Yesterday, the Justice Department decided that Section 3 of the Defense of Marriage Act is unconstitutional, so it won't defend the law in court (although it invited Congress to do so). Somewhat remarkably, the attorney general wrote that orientation should trigger heightened scrutiny when laws make distinctions between gay and straight Americans.
If adopted by the courts, this would put orientation in the quasi-suspect class, along with gender and age. That means laws based on orientation would be presumptively unconstitutional; the state would carry the burden of proving some sort of significant need to keep them in place. [Race is considered fully suspect, so racial classifications trigger strict scrutiny, the most difficult test for the government to pass.]

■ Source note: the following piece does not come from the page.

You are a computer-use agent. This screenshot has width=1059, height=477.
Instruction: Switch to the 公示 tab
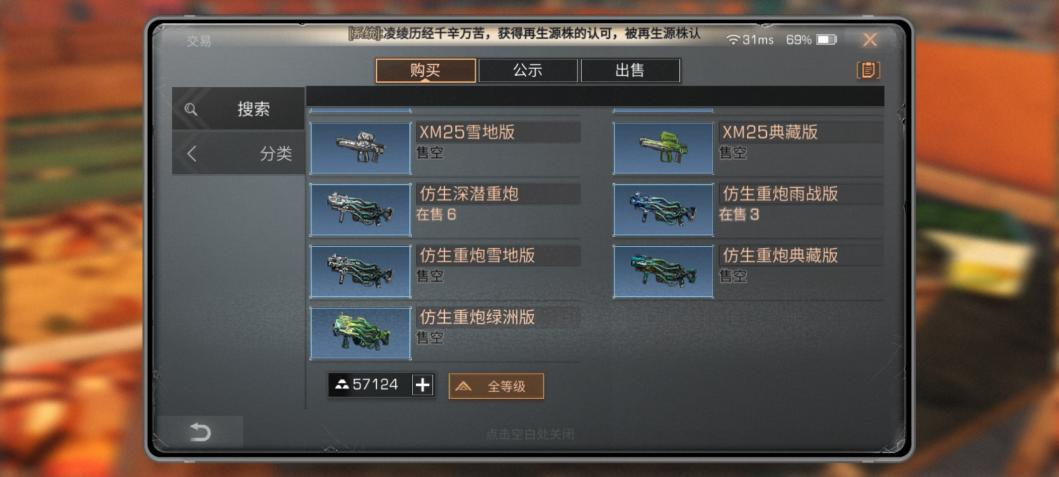pyautogui.click(x=528, y=70)
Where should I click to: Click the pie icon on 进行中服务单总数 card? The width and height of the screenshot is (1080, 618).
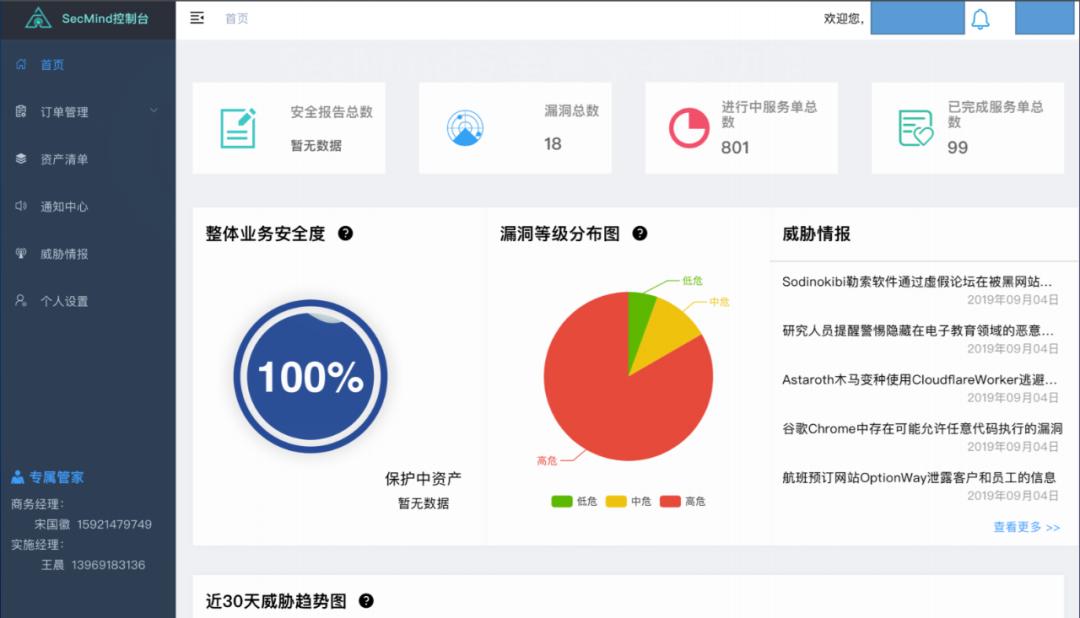690,128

Although the Supreme Court is inching toward such a move, it hasn't yet set that precedent. If the SCoTUS does elevate orientation as a trait protected by heightened scrutiny in the DOMA context, it's difficult to see how state bans could survive as a matter of 14th Amendment equal protection. As always, it seems likely to center on Anthony Kennedy, given his position as the key swing vote these days. Scholars will be studying cases like Romer for hints.

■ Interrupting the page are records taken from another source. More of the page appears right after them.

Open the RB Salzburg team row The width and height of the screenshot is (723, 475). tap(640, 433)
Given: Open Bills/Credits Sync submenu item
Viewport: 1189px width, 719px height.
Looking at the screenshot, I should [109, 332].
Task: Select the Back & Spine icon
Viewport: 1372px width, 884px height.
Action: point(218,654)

But I wonder how far the Court will really go. It seems to me that Kennedy isn't the kind of justice who relishes sea change. It's therefore possible the high court might rule on narrower grounds -- essentially saying that federal laws can't withstand equal protection scrutiny when a given state recognizes same-sex marriage. Such an approach would weaken DOMA, but it would leave the rational basis test (a much lower bar) in place for state bans.

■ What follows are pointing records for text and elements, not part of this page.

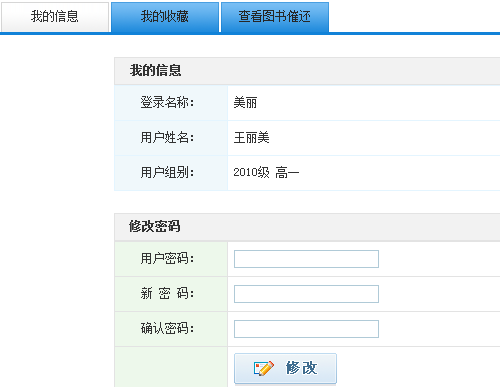Select the 查看图书催还 tab
This screenshot has width=500, height=387.
(275, 17)
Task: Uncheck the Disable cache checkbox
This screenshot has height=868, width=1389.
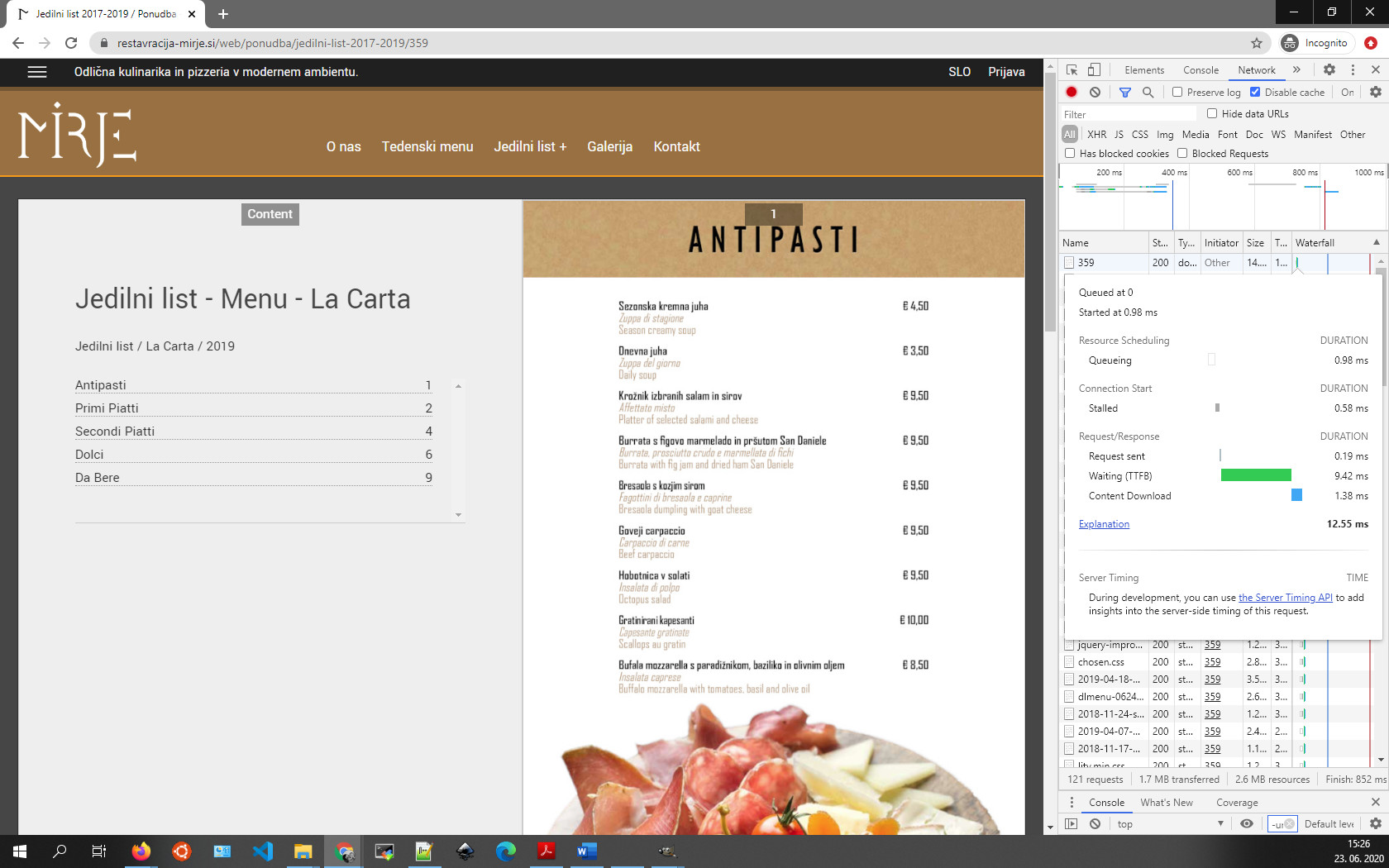Action: [x=1255, y=93]
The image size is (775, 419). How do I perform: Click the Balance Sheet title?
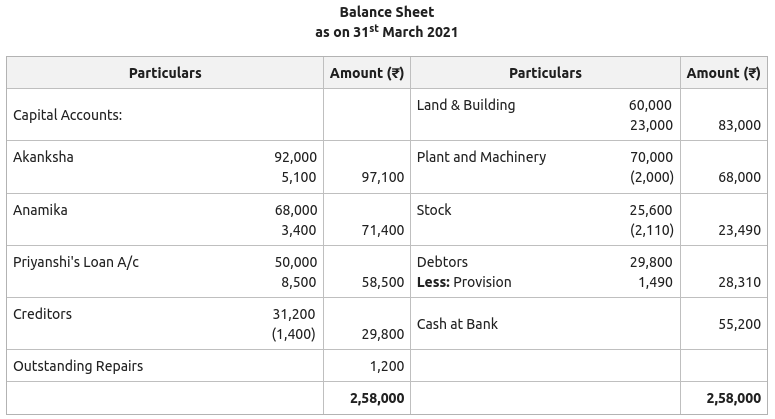point(387,12)
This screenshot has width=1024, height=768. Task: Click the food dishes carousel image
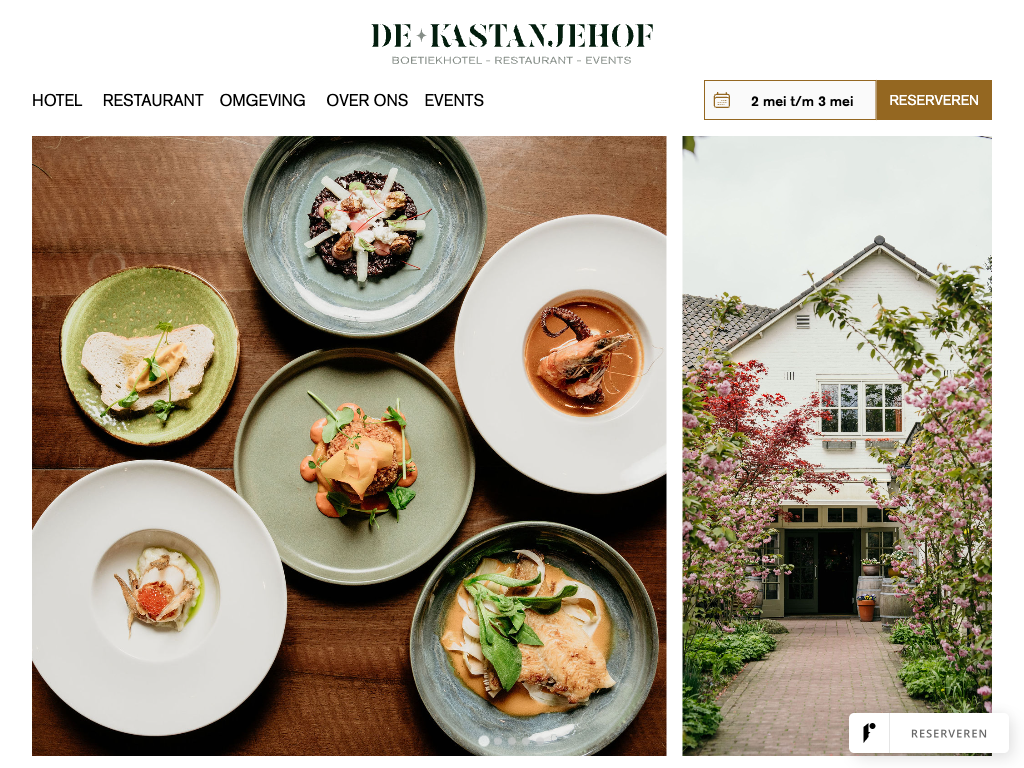349,445
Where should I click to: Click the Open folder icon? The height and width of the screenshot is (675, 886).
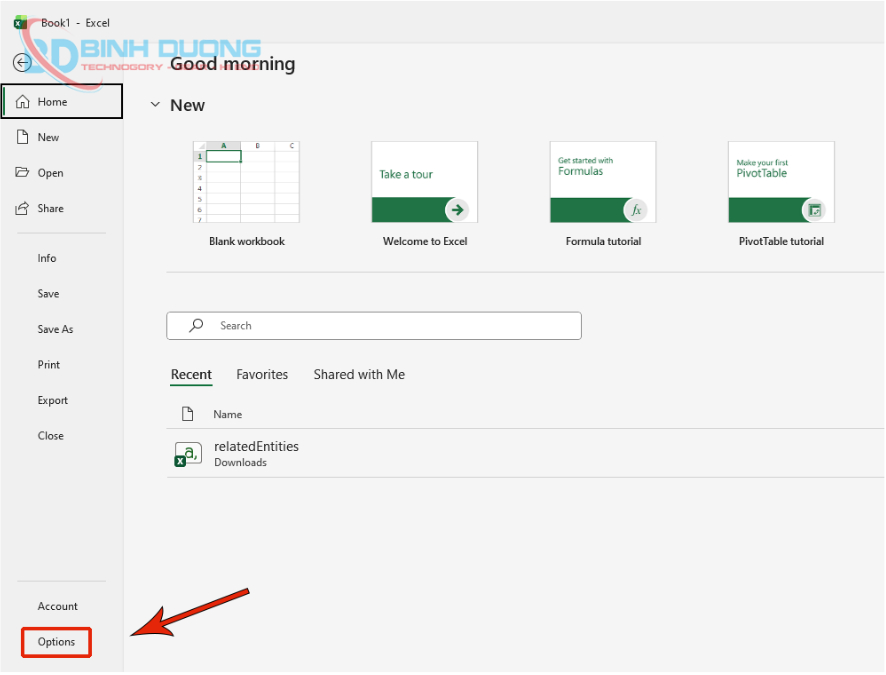tap(23, 173)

Personally, that seems too muddy to me; equality is a free standing and supreme constitutional right, so it shouldn't matter what individual states are doing. For the sake of clarity, I say we're better off including orientation as a quasi-suspect class. That standard would assume people can choose for themselves who to marry in monogamous relationships, and the state would need a damn good reason to deny the basic right.
In truth, there's nothing even rational about state bans, let alone (semi) compelling. If you ask me, the more stable families we have, the better off we are as a society. And folks who are crying about gay couples marrying should instead focus on their own marital challenges.
Or for some comic relief, David Letterman has it right, imo:
"Gay people should have the same right to be miserable as the rest of us."